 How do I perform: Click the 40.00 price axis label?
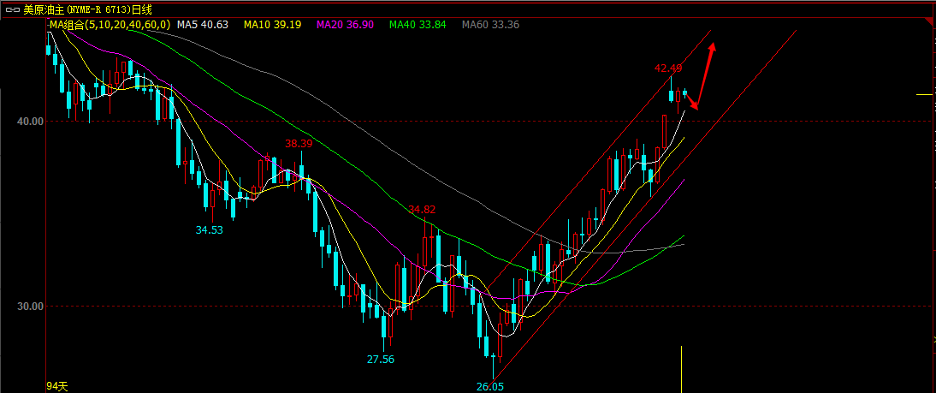pos(30,122)
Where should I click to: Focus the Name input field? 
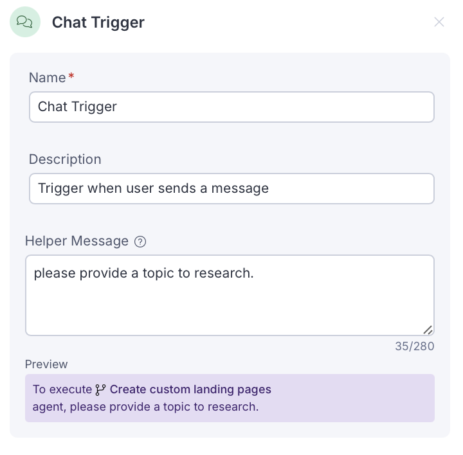[232, 107]
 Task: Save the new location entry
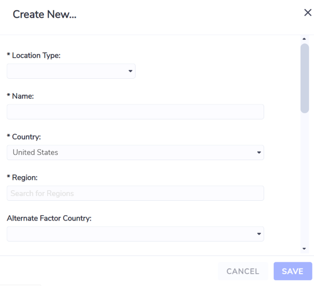coord(293,271)
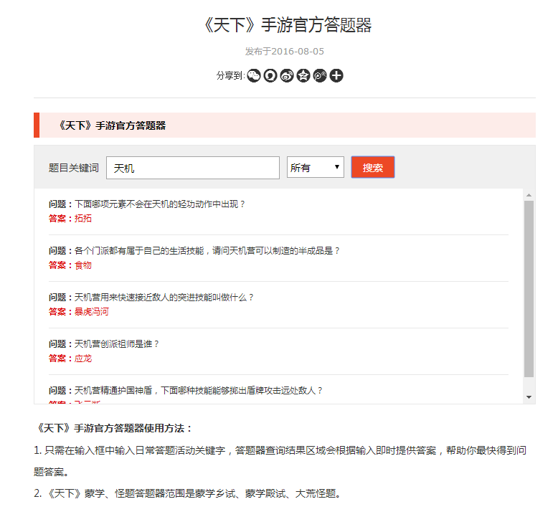Focus the keyword field containing 天机
The width and height of the screenshot is (558, 522).
click(193, 168)
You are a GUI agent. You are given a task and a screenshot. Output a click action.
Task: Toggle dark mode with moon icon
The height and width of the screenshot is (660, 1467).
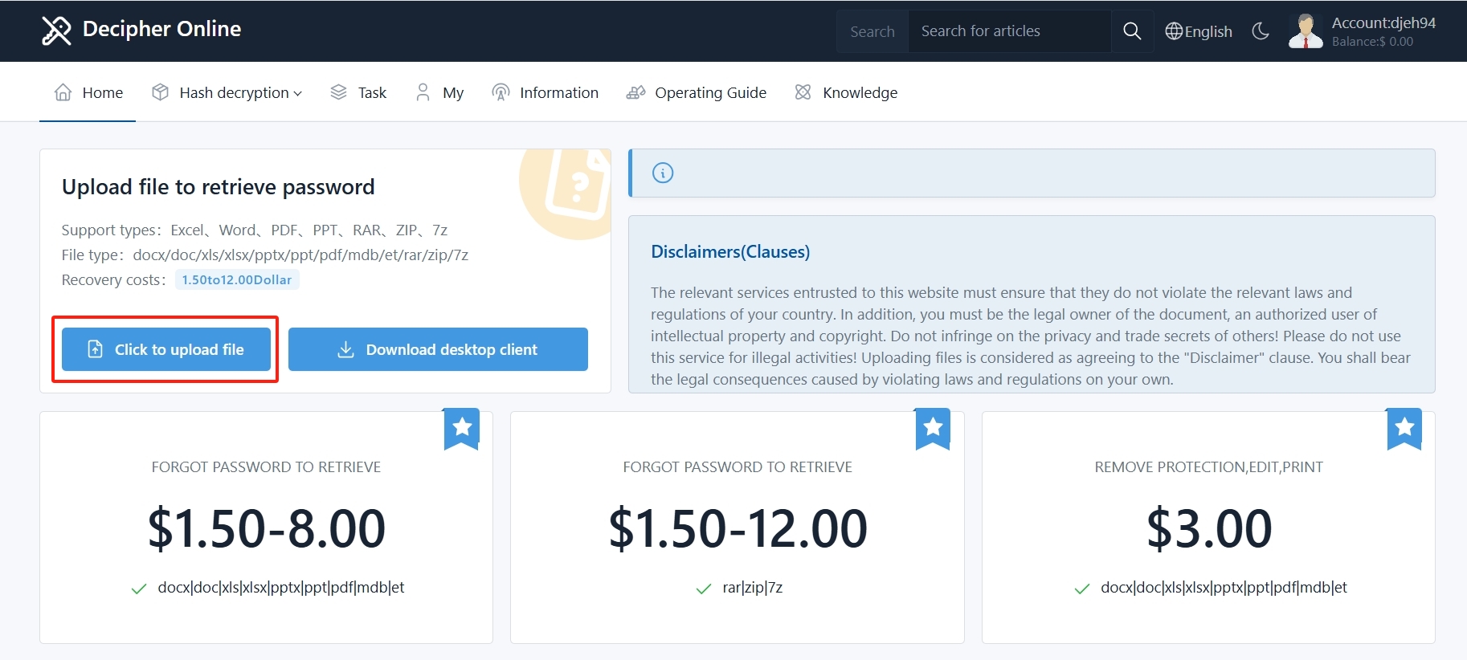click(x=1261, y=31)
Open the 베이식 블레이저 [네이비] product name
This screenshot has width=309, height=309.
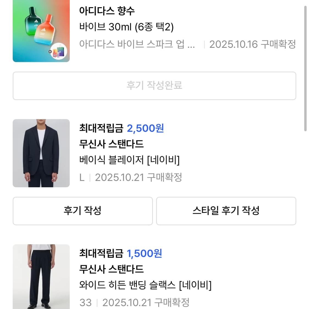point(129,160)
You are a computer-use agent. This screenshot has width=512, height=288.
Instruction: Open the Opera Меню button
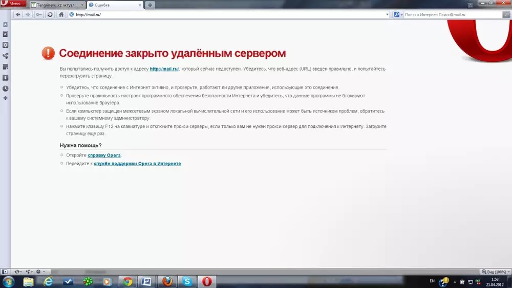pos(13,4)
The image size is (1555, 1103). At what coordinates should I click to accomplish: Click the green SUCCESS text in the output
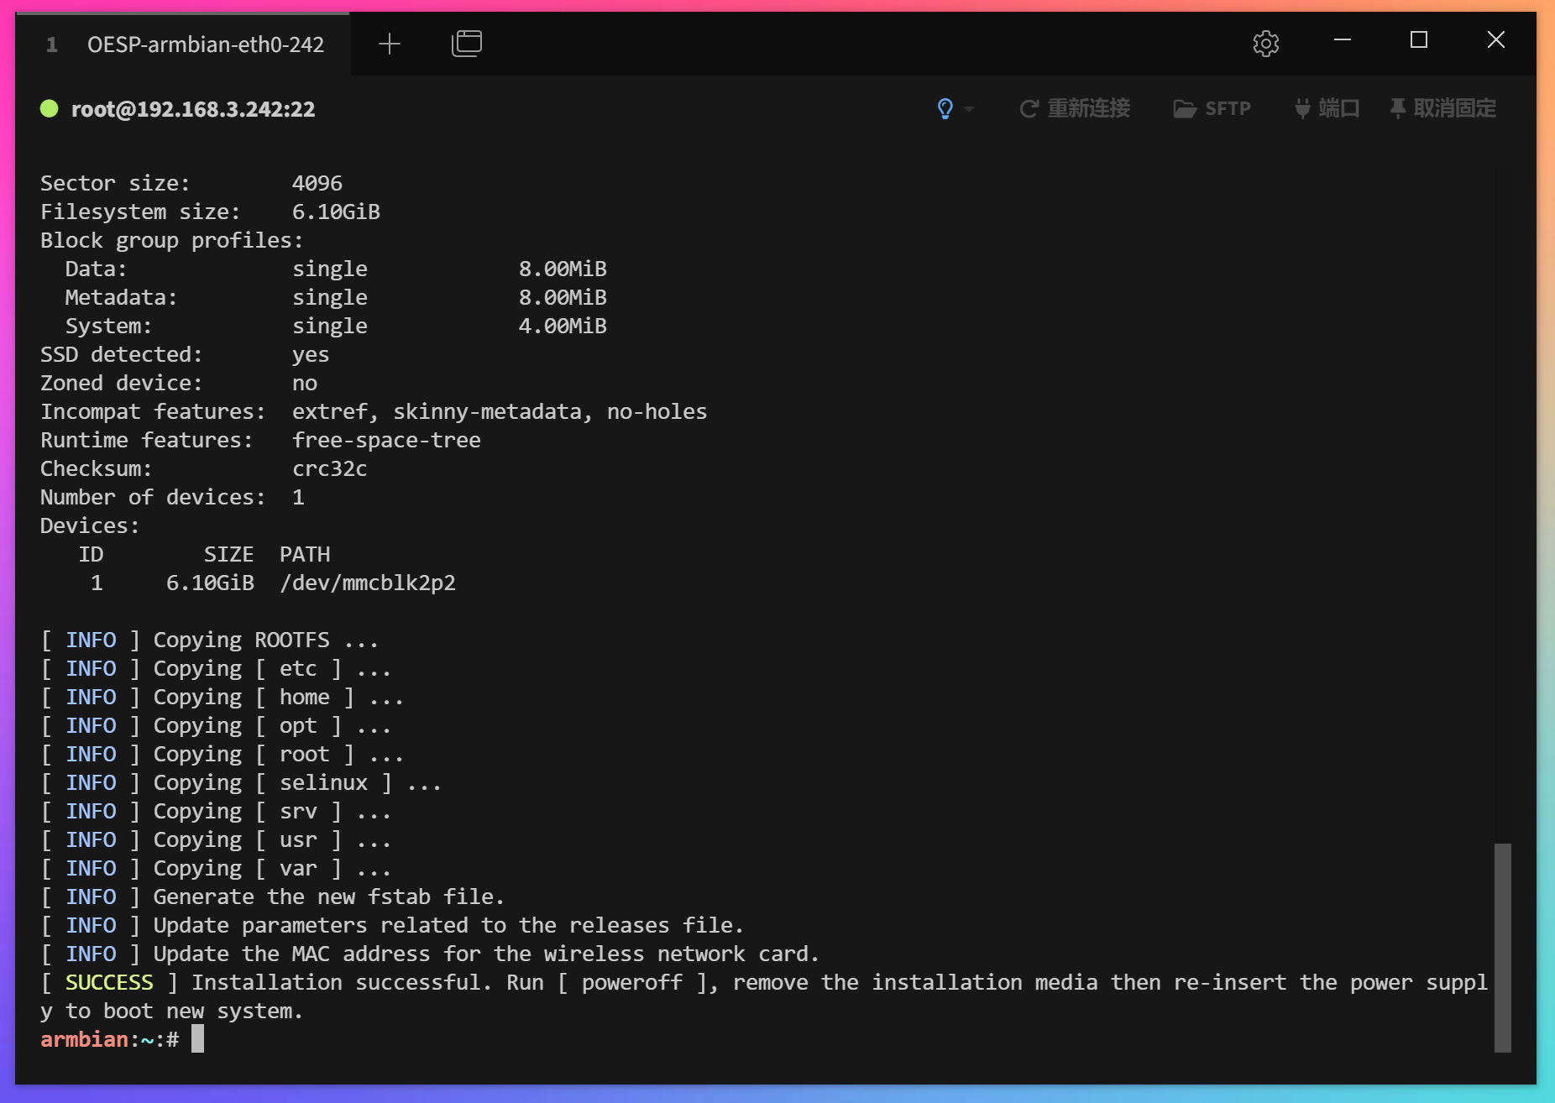click(109, 982)
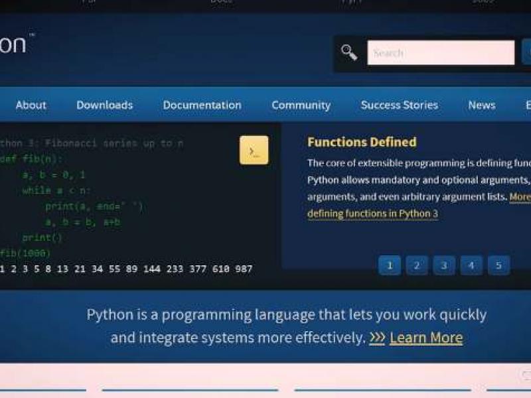Click Docs in the top utility bar

219,2
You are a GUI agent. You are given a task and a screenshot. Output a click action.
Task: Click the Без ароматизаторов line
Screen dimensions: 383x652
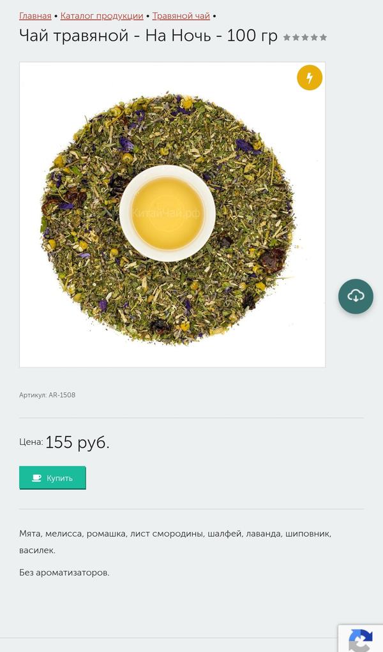pyautogui.click(x=64, y=573)
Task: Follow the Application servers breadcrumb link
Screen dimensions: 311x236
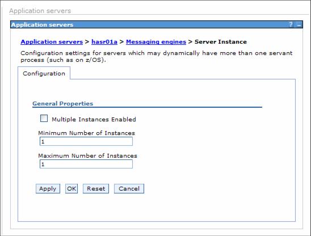Action: (x=52, y=42)
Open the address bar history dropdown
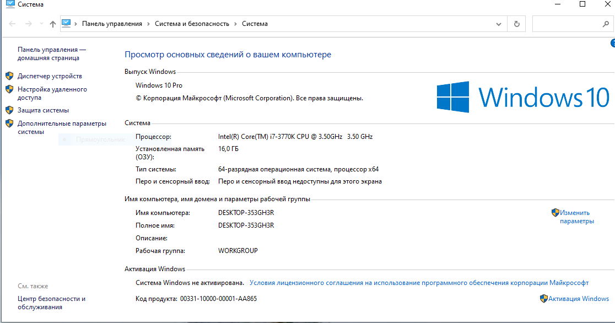The height and width of the screenshot is (323, 615). [x=499, y=24]
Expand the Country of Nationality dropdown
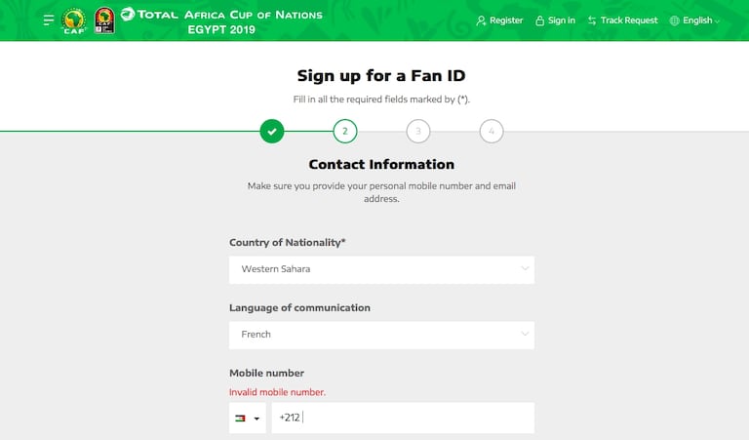This screenshot has height=440, width=749. [x=381, y=269]
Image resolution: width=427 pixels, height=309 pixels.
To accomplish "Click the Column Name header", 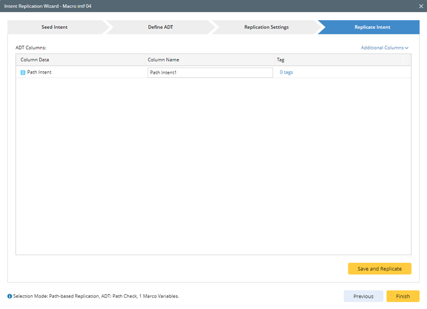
================
-- Written problem --
Can you arrange the listing above as a JSON list of strings, one string per line, skipping any blank lines and leaving out the pictures?

-- Expected answer --
[
  " How do I perform: Click the 40.00 price axis label?",
  "pos(30,122)",
  "Where should I click to: Focus the Name input field? ",
  "[232, 107]",
  " Task: Save the new location entry",
  "coord(293,271)",
  "Focus the keyword field containing 天机",
  "The width and height of the screenshot is (558, 522).",
  "click(193, 168)",
  "You are a GUI agent. You are given a task and a screenshot. Output a click action.",
  "Task: Toggle dark mode with moon icon",
  "The height and width of the screenshot is (660, 1467).",
  "click(x=1261, y=31)",
  "Open the 베이식 블레이저 [네이비] product name",
  "This screenshot has width=309, height=309.",
  "point(129,160)",
  "You are a computer-use agent. This screenshot has width=512, height=288.",
  "Instruction: Open the Opera Меню button",
  "pos(13,4)",
  "The image size is (1555, 1103). At what coordinates should I click to accomplish: Click the green SUCCESS text in the output",
  "click(109, 982)",
  "Click Docs in the top utility bar",
  "219,2",
  "You are a GUI agent. You are given a task and a screenshot. Output a click action.",
  "Task: Click the Без ароматизаторов line",
  "Screen dimensions: 383x652",
  "pyautogui.click(x=64, y=573)",
  "Task: Follow the Application servers breadcrumb link",
  "Screen dimensions: 311x236",
  "Action: (x=52, y=42)",
  "Open the address bar history dropdown",
  "The height and width of the screenshot is (323, 615). [x=499, y=24]",
  "Expand the Country of Nationality dropdown",
  "This screenshot has height=440, width=749. [x=381, y=269]",
  "Image resolution: width=427 pixels, height=309 pixels.",
  "To accomplish \"Click the Column Name header\", "
]